_TEXT EXTRACT:_
# # #

Chicago ORT Technical Institute
- Motto: A Welcoming Community of Practical Learning!
- Type: Nonprofit Organization
- Active: 1991–2017
- Affiliations: World ORT, ORT America
- Students: 300
- Location: Skokie, Illinois, United States
- Campus: Urban;
- Colors: Blue White

= Chicago ORT Technical Institute =

American vocational training school

Chicago ORT Technical Institute, located in Skokie, Illinois, was part of a 130-year-old, worldwide network of more than 800 non-profit vocational training schools.

== About Chicago ORT Technical Institute ==

Chicago ORT Technical Institute was a nonprofit organization offering training programs in the following fields: Information Technology, Health Care, Graphic and Web Design and Accounting and English as a Second Language. The institute was affiliated with ORT America, a volunteer organization that is the umbrella organization of ORT in the United States.

The Institute closed in 2017.

# # #

_DATA BLOCK:_
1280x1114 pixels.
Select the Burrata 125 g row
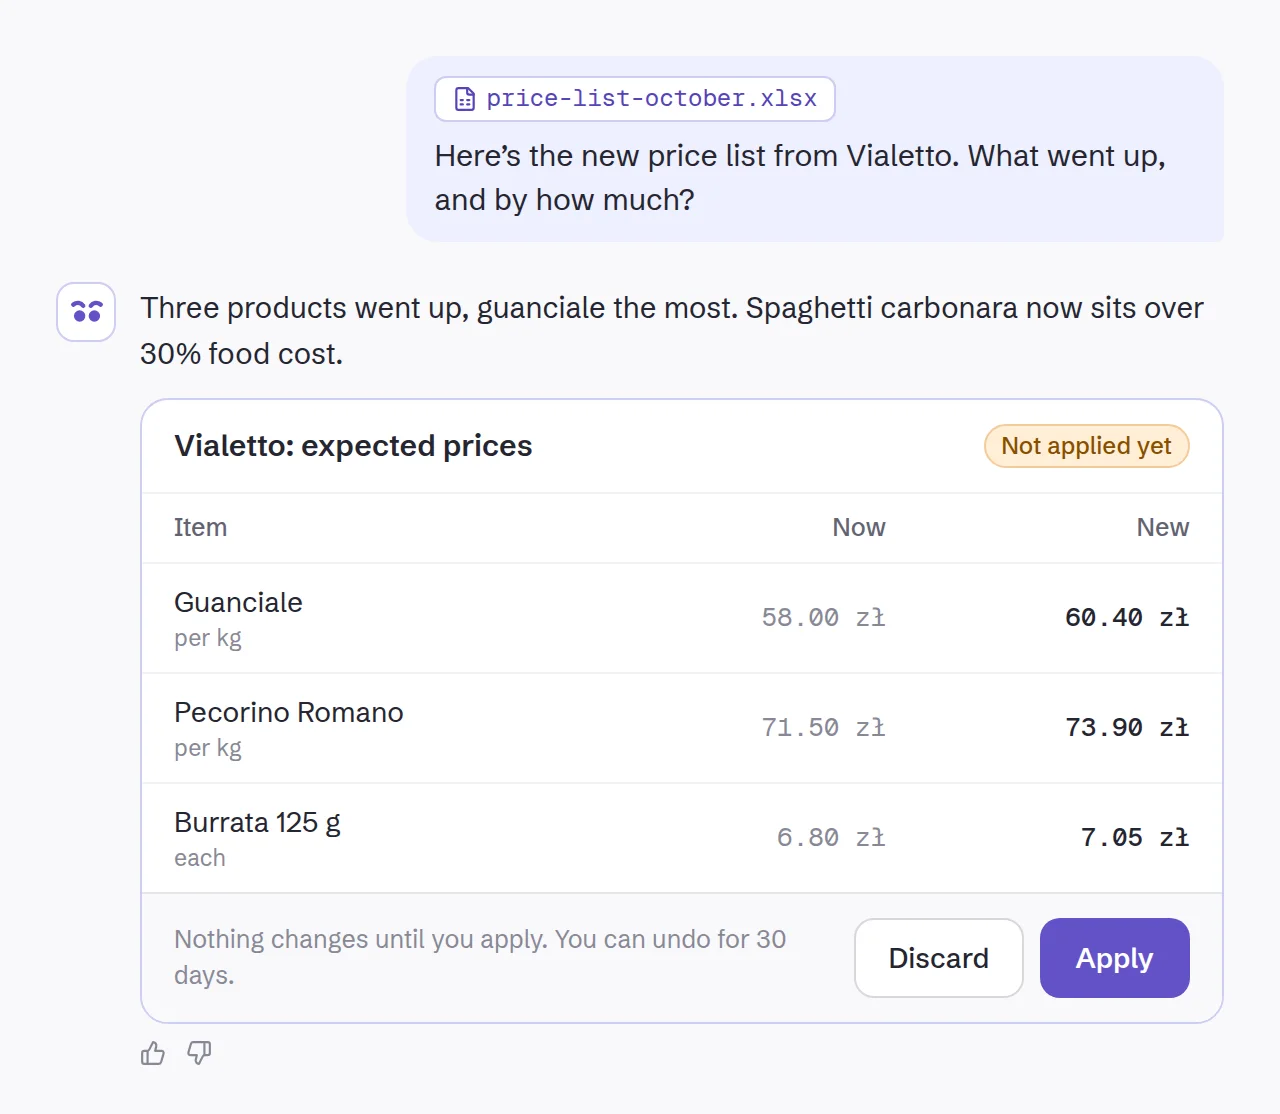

# # #

_SET OF TASKS:_
**a)** According to the text about Chicago ORT Technical Institute, in which town was the institute located?
**b)** Retype part of the text about Chicago ORT Technical Institute word for word, beginning at the words "American vocational training" and stopping after the words "vocational training schools.".

_OUTPUTS FOR THE TASKS:_
**a)** Skokie, Illinois

**b)**
American vocational training school

Chicago ORT Technical Institute, located in Skokie, Illinois, was part of a 130-year-old, worldwide network of more than 800 non-profit vocational training schools.